— START OF Excerpted text —
# ...  For all you christian men out there  ...



## charley (Jun 22, 2018)

..  FOR ALL YOU CHRISTIAN MEN OUT THERE  ..


----------



## solidassears (Jun 23, 2018)

Typical fake news Charlie again:

https://www.usatoday.com/story/news...er-never-separated-mom-father-says/725499002/

Moron, liar, get a job. Oh that's right you're on welfare living in your parents basement...


----------



## BadGas (Jun 23, 2018)

Don't even respond to his threads anymore... We all know he's just a one trick show pony.. 

He's not here to help anyone .. He's not here for bb OR fitness reasons.. 

Seriously I see no reason why he is here..


----------



## solidassears (Jun 23, 2018)

BadGas said:


> Don't even respond to his threads anymore... We all know he's just a one trick show pony..
> 
> He's not here to help anyone .. He's not here for bb OR fitness reasons..
> 
> Seriously I see no reason why he is here..



Yeah, you're right


----------



## Arnold (Jun 23, 2018)

is that rag still in production?


----------



## charley (Jun 23, 2018)

Prince said:


> is that rag still in production?



of course it is, it's trumpski's favorite Mag, he's always bragging about how many times he's been on the cover,, do you remember that last year trumpski got caught lying about how many times he was on the cover, trumpy hung a 'fake Time cover' on the wall at Mara Lago.. he denied it for a couple days[so Trumpian] then finally admitted it when Time explained it was not a 'real cover'..      is there anything trumpy won't lie about ??     the answer is *NO !!!     *​#SAD


----------



## Arnold (Jun 25, 2018)

charley said:


> of course it is, it's trumpski's favorite Mag, he's always bragging about how many times he's been on the cover,, do you remember that last year trumpski got caught lying about how many times he was on the cover, trumpy hung a 'fake Time cover' on the wall at Mara Lago.. he denied it for a couple days[so Trumpian] then finally admitted it when Time explained it was not a 'real cover'..      is there anything trumpy won't lie about ??     the answer is *NO !!!     *​#SAD



no I do not remember because unlike you I am not obsessed with Trump's life, I have my own life to live and worry about.


----------



## charley (Jun 25, 2018)

Prince said:


> no I do not remember because unlike you I am not obsessed with Trump's life, I have my own life to live and worry about.
— END OF Excerpted text —
▶ _Goal of the exercise_
Extend the forum thread above from its last post onward.
— START OF Dataset content —
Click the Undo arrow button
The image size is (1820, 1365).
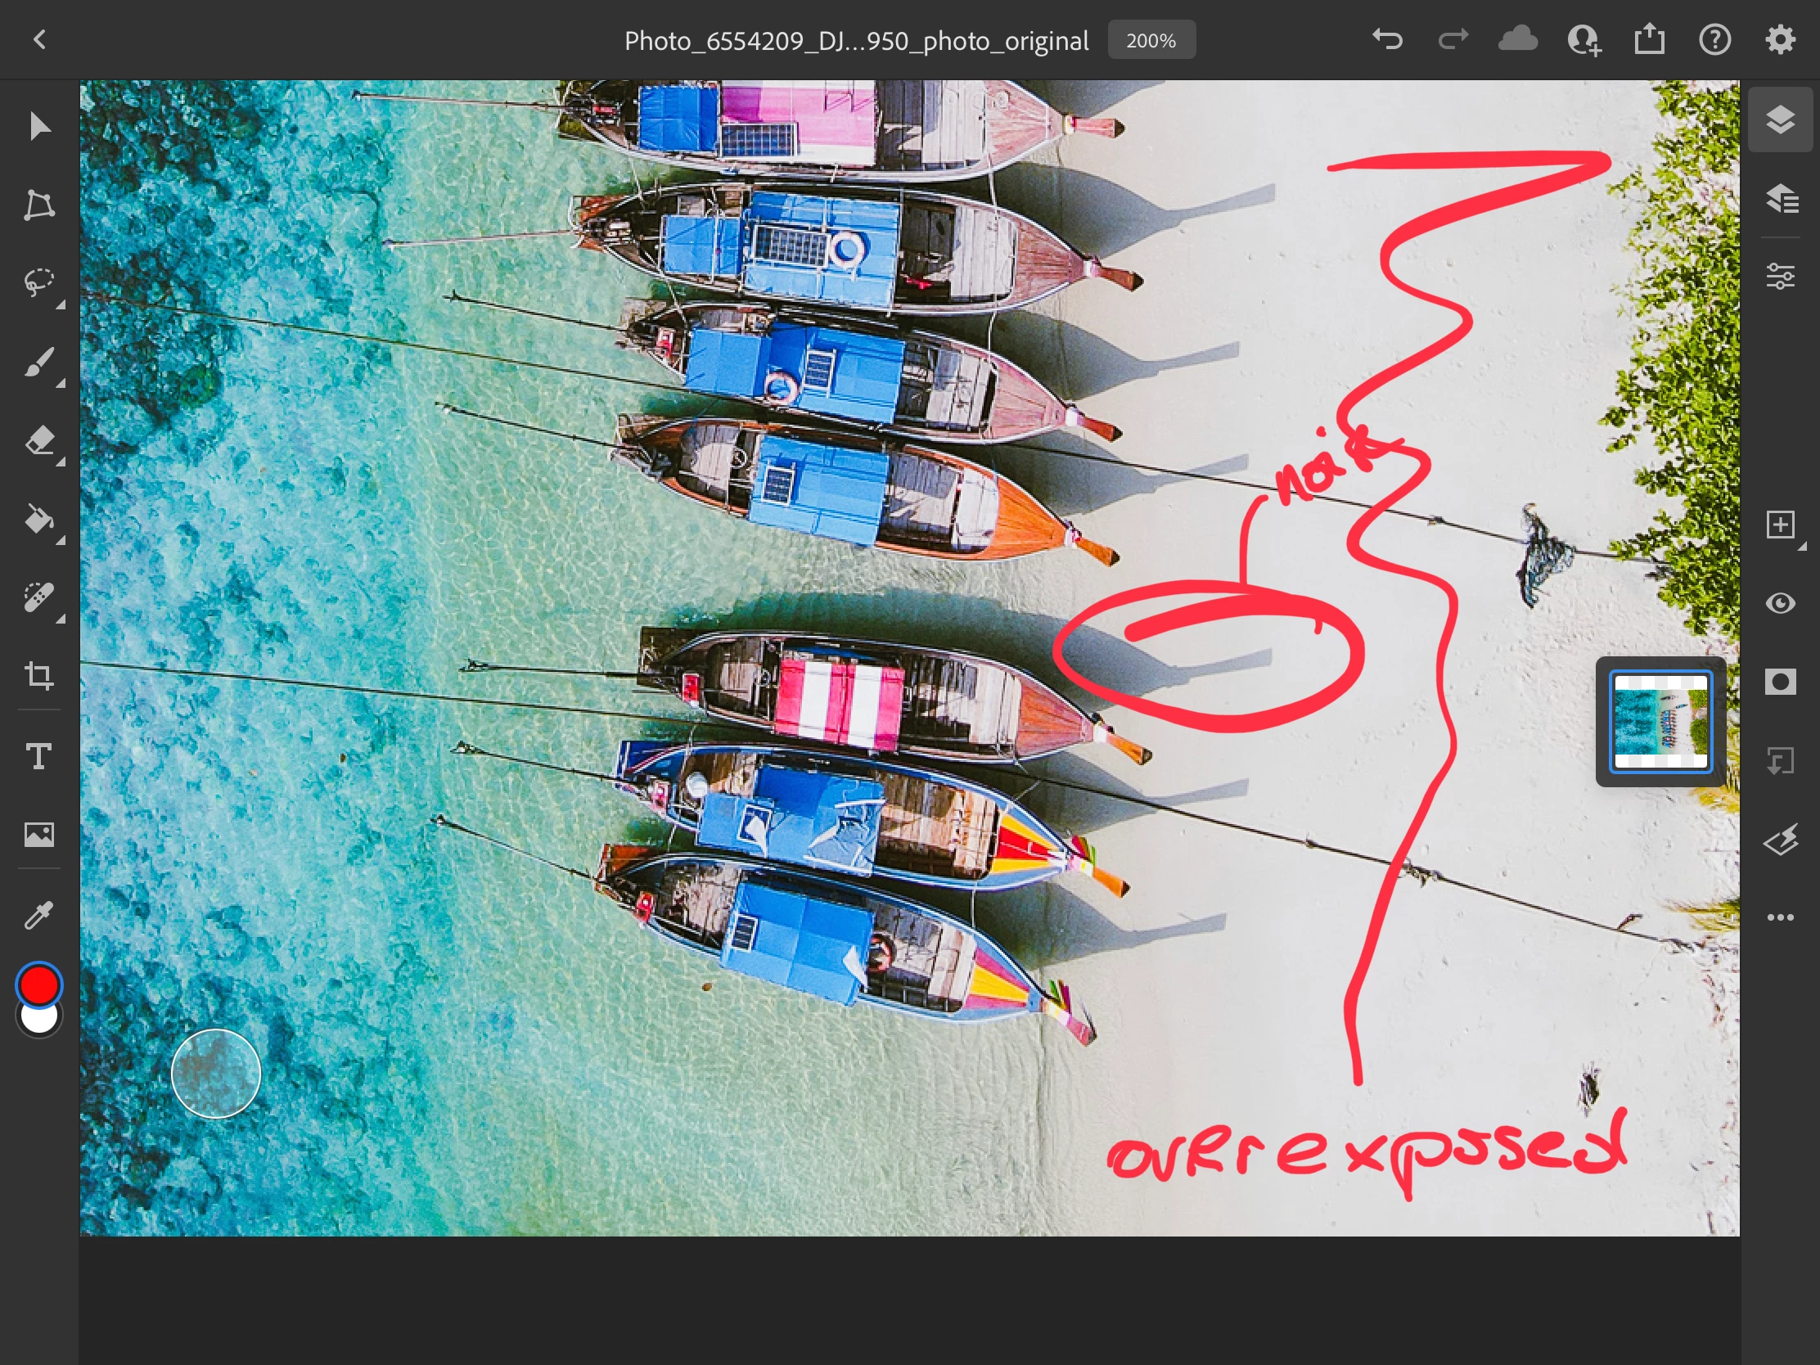coord(1386,39)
— END OF Dataset content —
▶ _Reply to the task_
   well, I do remember !!


----------



## Arnold (Jun 25, 2018)

charley said:


> well, I do remember !!



right you waste your time and energy on things you have no control of.


----------



## charley (Jun 25, 2018)

Prince said:


> right you waste your time and energy on things you have no control of.




really Rob,,, do I tell you how to waste your life ??  ,, you have control of nothing..  you might think you do, but, *no you don't...   *


----------



## Arnold (Jun 25, 2018)

charley said:


> really Rob,,, do I tell you how to waste your life ??  ,, you have control of nothing..  you might think you do, but, *no you don't...   *



I control your mind Chuck.


----------



## solidassears (Jun 25, 2018)

Prince said:


> I control your mind Chuck.



It's a good thing too, someone has to do it.


----------



## heckler7 (Jul 3, 2018)

you think this country will ever get back to reporting real news based on facts and real events


----------



## charley (Jul 3, 2018)

not as long as fox news, info wars , Breitbart & Drudge exist ..


----------



## Arnold (Jul 3, 2018)

charley said:


> not as long as fox news, info wars , Breitbart & Drudge exist ..



Yet you think CNN is legit! 


Sent from my iPhone using Tapatalk


----------



## BadGas (Jul 4, 2018)

Prince said:


> Yet you think CNN is legit!
> 
> 
> Sent from my iPhone using Tapatalk



Sadly.. relatives of mine think exactly that also. It amazes me that anyone could be, at a minimum, as retarded as Charley.


----------



## Otto Brown (Jul 4, 2018)

BadGas said:


> Sadly.. relatives of mine think exactly that also. It amazes me that anyone could be, at a minimum, as retarded as Charley.




you should listen to your relatives, charly's posts seem to be much smarter and funnier than yours


----------



## charley (Jul 4, 2018)

Otto Brown said:


> you should listen to your relatives, charly's posts seem to be much smarter and funnier than yours




thx Otto, the boy is a wanna be..  gashole wants prince's attention ,prince ignores him, it makes me laugh but it is #SAD ..


----------



## BadGas (Jul 4, 2018)

Prince said:


> Yet you think CNN is legit!
> 
> Sent from my iPhone using Tapatalk


----------



## Otto Brown (Jul 4, 2018)

BadGas said:


>




all of your posts are about hamburgers, I don't get it


----------



## Otto Brown (Jul 4, 2018)




----------



## BadGas (Jul 4, 2018)

Thanks ... Next time I need bad advice, I'll look you up.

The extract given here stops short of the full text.